To even get a break as a startup founder you need an idea; more than idea, you need a dream, preferably an unshakeable one. You need to evangelise not just consumers but sceptical investors, employees, industry and media. You can walk in with a meter-high stack of convincing-looking qualitative and quantitative research meant to back you up, but at best that’ll help with the post-purchase rationalisation. People will get on-board because they believe you, and they will believe you only if you have faith. And faith does not require facts. In fact, the more you have faith, the less you need facts and the more likely you are to select the facts that reinforce your faith.
The successful startup founders I know often have the uncanny ability to go to bat — and hit a home run — for ideas they don’t have much faith in. It’s a psychological makeup that is useful in sales roles; perhaps that’s why I know many successful startup founders from a sales background. Faith can really get in the way of building products consumers want. Not having faith in your product and your strategy requires you to apply reason, it allows you to subject a business to the strictest scrutiny, to make 110% sure that consumers aren’t just being polite to the nice young man who asked them if they’d be interested in buying a nuclear-powered flying car.

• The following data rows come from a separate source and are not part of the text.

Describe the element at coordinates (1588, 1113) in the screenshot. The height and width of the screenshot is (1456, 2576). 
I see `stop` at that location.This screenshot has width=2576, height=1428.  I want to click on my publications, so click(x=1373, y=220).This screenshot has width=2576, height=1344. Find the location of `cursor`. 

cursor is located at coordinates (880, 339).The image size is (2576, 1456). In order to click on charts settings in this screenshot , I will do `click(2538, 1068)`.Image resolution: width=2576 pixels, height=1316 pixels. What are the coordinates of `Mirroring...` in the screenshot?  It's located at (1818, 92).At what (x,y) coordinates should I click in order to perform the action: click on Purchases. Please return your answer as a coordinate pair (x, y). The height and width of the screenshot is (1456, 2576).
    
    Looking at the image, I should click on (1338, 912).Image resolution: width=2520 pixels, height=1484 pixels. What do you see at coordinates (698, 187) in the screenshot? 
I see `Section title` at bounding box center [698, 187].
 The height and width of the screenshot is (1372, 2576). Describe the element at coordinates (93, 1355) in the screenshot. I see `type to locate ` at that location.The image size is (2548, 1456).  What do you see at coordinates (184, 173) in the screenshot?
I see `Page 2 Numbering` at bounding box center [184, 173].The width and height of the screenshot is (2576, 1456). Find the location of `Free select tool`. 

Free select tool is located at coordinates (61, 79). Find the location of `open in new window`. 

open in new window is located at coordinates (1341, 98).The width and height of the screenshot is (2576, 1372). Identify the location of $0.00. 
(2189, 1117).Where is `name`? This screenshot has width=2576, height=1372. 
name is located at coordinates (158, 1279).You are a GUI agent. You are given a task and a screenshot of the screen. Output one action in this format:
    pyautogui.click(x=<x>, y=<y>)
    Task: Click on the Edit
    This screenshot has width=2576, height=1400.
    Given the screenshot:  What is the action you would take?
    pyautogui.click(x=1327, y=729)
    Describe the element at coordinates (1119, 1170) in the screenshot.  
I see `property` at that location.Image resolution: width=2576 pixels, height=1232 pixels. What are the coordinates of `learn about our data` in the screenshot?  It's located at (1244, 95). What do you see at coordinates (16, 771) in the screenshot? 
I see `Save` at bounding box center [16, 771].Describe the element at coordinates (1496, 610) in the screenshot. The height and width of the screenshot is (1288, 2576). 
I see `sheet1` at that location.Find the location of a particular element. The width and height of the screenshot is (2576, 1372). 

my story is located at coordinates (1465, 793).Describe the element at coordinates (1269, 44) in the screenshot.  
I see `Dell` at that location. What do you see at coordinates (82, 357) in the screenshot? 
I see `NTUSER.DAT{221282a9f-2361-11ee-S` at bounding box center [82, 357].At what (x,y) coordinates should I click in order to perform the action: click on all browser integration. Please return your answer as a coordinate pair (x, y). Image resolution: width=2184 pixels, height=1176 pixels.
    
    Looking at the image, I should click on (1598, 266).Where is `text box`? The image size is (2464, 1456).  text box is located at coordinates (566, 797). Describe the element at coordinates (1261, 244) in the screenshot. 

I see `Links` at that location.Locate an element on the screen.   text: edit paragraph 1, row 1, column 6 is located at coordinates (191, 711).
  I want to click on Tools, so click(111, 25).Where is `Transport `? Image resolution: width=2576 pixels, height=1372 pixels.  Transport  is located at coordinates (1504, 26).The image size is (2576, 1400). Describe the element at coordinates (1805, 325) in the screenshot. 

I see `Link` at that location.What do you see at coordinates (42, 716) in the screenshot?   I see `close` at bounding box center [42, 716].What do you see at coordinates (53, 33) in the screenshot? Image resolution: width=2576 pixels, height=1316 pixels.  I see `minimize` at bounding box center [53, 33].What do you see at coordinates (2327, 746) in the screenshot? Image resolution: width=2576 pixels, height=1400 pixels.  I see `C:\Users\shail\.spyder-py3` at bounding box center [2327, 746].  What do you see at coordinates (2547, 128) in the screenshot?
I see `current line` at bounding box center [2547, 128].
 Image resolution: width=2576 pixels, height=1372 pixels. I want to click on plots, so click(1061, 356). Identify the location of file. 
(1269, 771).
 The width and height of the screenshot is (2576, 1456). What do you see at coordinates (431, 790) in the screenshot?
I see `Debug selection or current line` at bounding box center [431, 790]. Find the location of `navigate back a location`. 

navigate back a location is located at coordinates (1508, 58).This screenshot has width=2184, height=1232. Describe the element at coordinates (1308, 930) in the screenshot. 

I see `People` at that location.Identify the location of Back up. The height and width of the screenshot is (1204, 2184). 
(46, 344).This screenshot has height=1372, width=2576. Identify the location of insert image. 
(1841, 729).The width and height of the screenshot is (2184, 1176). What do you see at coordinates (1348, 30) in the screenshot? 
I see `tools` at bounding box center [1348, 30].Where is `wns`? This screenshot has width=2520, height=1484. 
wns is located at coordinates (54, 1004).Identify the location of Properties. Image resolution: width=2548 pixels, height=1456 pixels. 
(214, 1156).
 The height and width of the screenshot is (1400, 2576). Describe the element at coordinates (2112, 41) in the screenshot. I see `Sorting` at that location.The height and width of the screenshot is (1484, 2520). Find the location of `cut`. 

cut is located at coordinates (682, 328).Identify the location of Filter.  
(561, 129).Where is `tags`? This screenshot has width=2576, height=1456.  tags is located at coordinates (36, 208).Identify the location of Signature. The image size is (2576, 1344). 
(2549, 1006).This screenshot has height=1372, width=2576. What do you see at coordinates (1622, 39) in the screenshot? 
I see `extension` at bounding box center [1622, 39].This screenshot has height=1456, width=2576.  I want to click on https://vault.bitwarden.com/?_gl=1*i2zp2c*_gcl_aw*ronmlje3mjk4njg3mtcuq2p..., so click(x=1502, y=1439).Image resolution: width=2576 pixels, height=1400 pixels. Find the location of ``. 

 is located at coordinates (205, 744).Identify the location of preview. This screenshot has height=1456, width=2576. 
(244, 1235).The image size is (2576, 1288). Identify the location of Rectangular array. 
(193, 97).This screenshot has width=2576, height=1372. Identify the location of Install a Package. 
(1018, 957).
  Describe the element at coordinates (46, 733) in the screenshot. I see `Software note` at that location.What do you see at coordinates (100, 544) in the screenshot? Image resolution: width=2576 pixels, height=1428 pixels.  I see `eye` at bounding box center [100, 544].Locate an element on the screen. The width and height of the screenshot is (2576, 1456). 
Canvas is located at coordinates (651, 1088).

If you have faith, perhaps you have the wrong product, or you are the wrong person for the job. Get yourself a CEO (stay on as founder) an equal partner or an advisory board who don’t need faith and then pay close attention to what they’re telling you about what the market is saying.
Sadly for those of us who’d still love to be flying our robot housemaids, if you don’t have faith but everybody believes you anyway, you’re well on your way to success.